I’m trying to install Haiku on an old HP dv9643eo laptop (dv9500 series). It has an AMD Turion TL-58 CPU and an NVIDIA GeForce 8400M GPU.
The Live USB works flawlessly — everything boots up and runs smoothly (wifi doesnt work, but i have USB wifi stick which works just fine). However, after installing Haiku to the internal hard drive, the system hangs during boot. Specifically, it stops at the fourth icon (the disk with a leaf), which I understand indicates a problem with disk access or file system initialization.
Here’s what I’ve tried so far:
Verified that the installation completes without errors, tried many times…
Tried Intel/uuid partitions
Booted from USB again to confirm hardware compatibility
Checked BIOS settings (legacy mode, SATA settings, etc.)
Tried boot options like noapic, noacpi, etc…
Any ideas what might be causing this? Could it be related to the video driver, disk controller, or something else? Is there a way to enable verbose boot logging or use safe mode options from the bootloader?

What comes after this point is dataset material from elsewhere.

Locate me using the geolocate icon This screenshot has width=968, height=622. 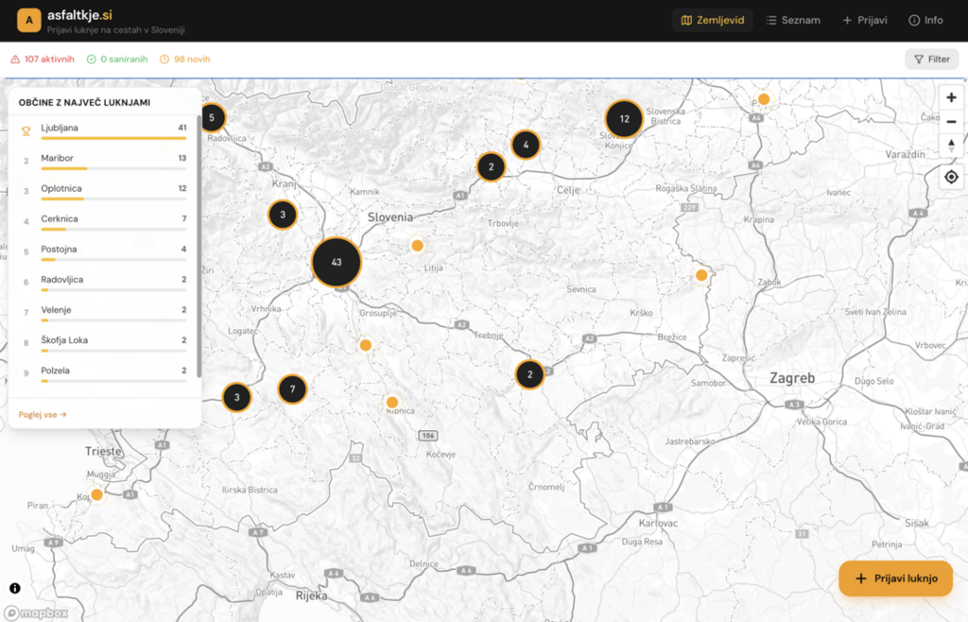coord(951,177)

That’s difficult to diagnose without more information.
Please go into the boot options again,go to “Select debug options” and check both “Enable on screen debug output” and “Disable on screen paging” there.

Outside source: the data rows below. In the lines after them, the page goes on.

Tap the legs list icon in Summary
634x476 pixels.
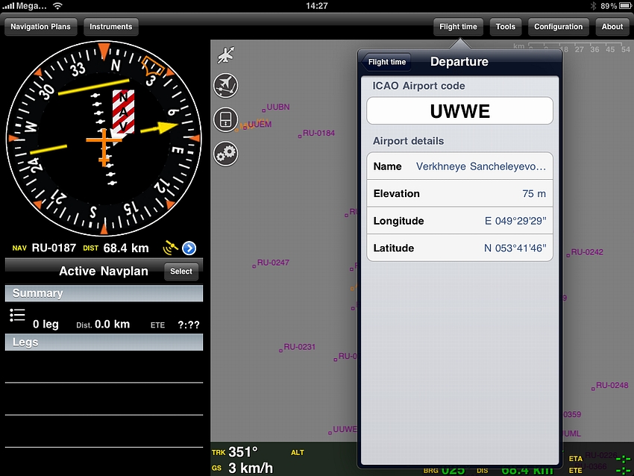pos(17,315)
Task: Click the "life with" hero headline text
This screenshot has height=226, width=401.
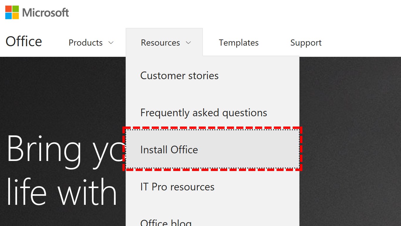Action: 62,191
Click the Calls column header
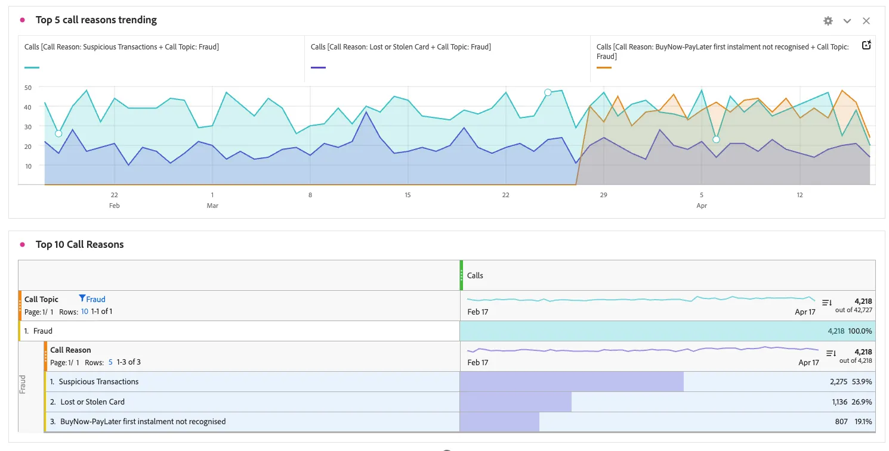This screenshot has height=451, width=889. [475, 275]
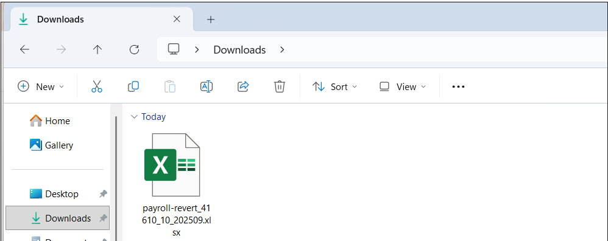Open the Sort options dropdown

[x=334, y=86]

That displays debug output while booting.
You can make a photo when it’s stuck.
Beware that only enabling on screen output without also disabling paging causes a boot error here.

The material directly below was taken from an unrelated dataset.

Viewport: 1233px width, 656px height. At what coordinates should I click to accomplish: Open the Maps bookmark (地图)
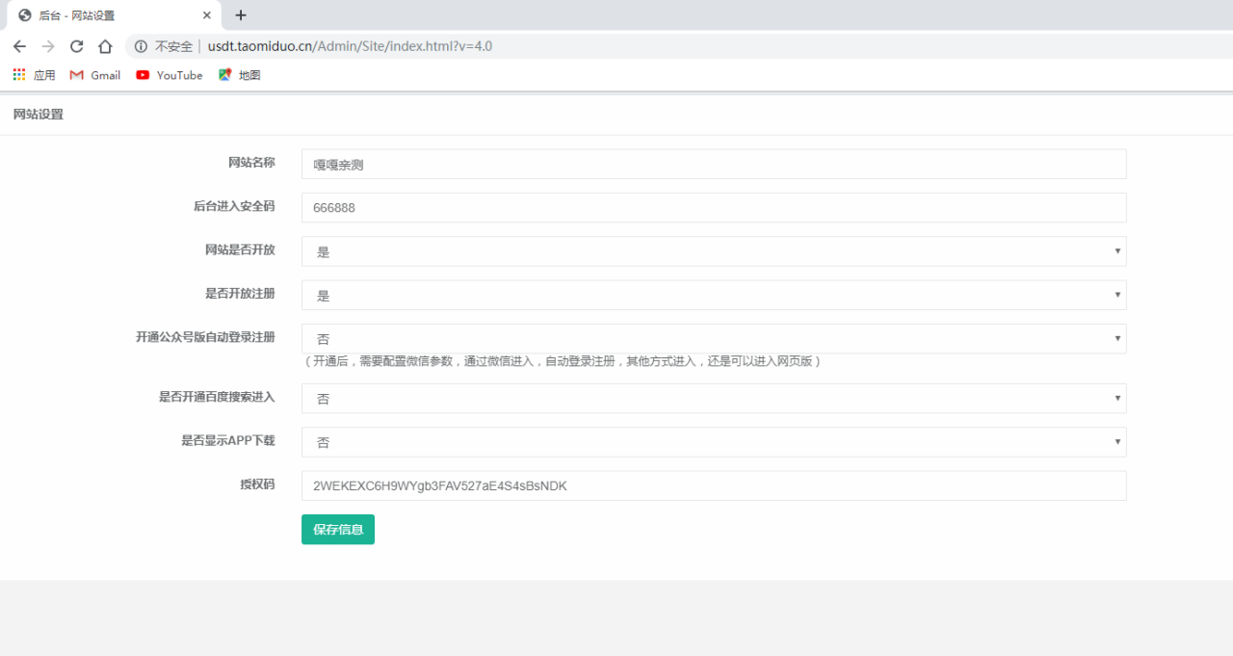tap(240, 75)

It shows timeout errors when trying to read data from your hard disk.
Maybe your hard disk is defective,or it might be a driver issue.
With error messages now available,I leave further help to the experts.
I changed different HDD from another old laptop, but same problem exist… system was always stuck to fourth icon. Chatgpt gave an advice to check disable_ide_dma in boot parameters and holy sh*t that worked. Only problem now is that I have to check that setting every time when I want to use Haiku. Chatgpt gave some advices to edit some kernel files but those didn’t work…
Was that file /boot/home/config/settings/kernel/drivers/kernel? To get it, you need to access the disk, which needs the driver loaded, so I’m not sure it could work. But then I don’t know the booting process, there was a change some years ago so that the driver also checked that file.
If you are daring enough, you could build your own after changing the default false in ATAChannel.cpp.